Your task>
Retype, please, the listing from its opening line through the line that contains "Archives (520, 250)", both included, without the pictures.

Information supplied>
· · ·

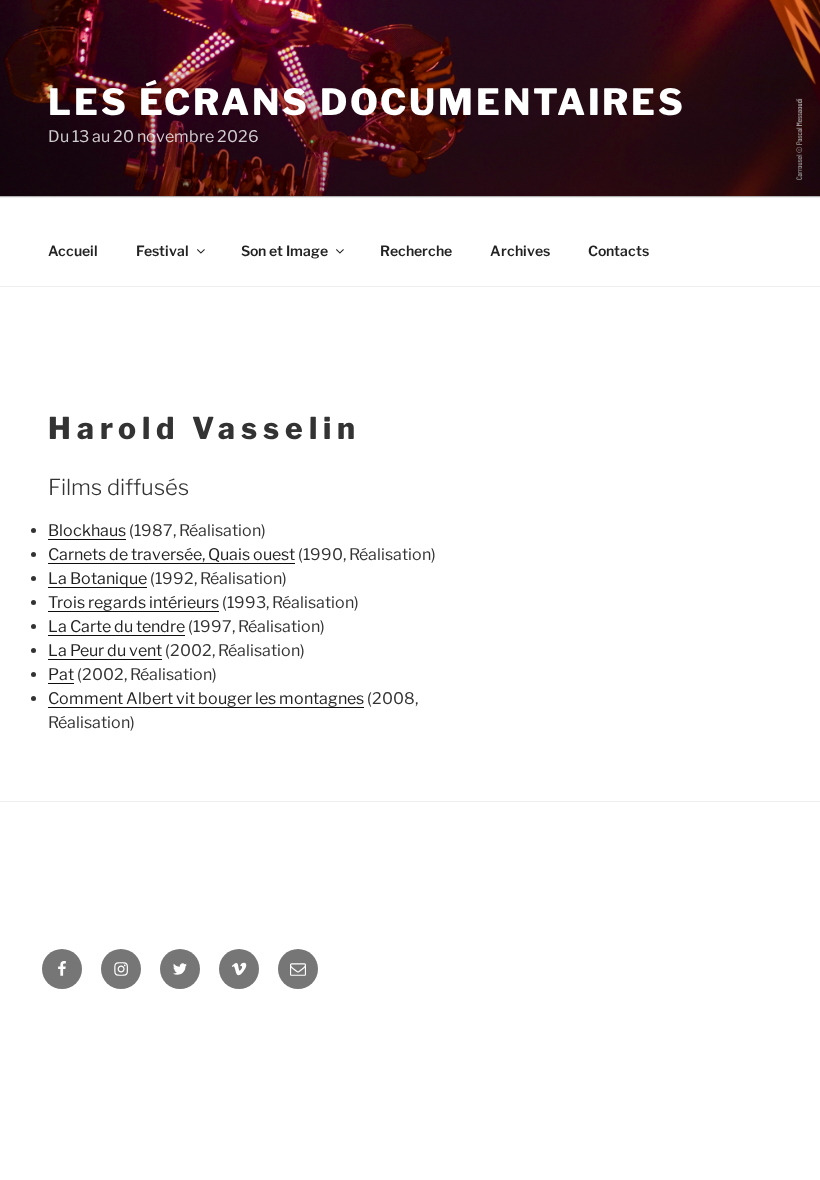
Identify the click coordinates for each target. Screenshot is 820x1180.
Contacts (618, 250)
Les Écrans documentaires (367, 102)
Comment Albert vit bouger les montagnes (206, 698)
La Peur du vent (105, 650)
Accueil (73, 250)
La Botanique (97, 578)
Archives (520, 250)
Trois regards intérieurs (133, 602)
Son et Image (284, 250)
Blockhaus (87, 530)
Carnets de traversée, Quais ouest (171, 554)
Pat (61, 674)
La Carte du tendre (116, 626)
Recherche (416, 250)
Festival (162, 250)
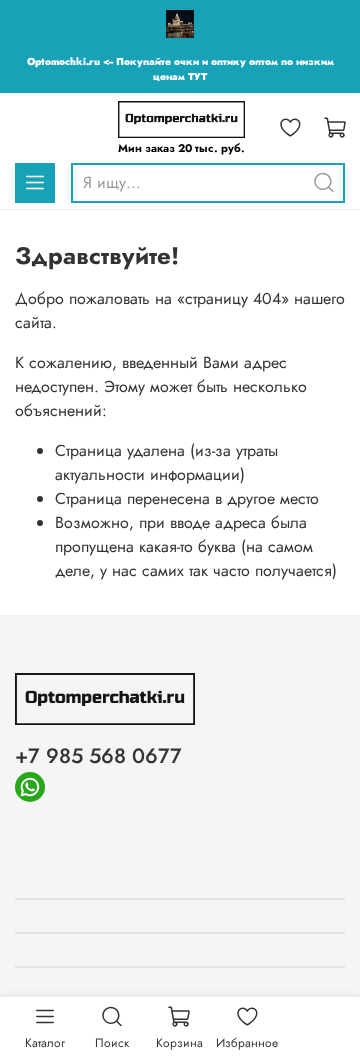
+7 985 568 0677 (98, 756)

· · ·

Answer to the problem>
Identify the click coordinates for each target. Screenshot is 820x1180.
Contacts (618, 250)
Les Écrans documentaires (367, 102)
Comment Albert vit bouger les montagnes (206, 698)
La Peur du vent (105, 650)
Accueil (73, 250)
La Botanique (97, 578)
Archives (520, 250)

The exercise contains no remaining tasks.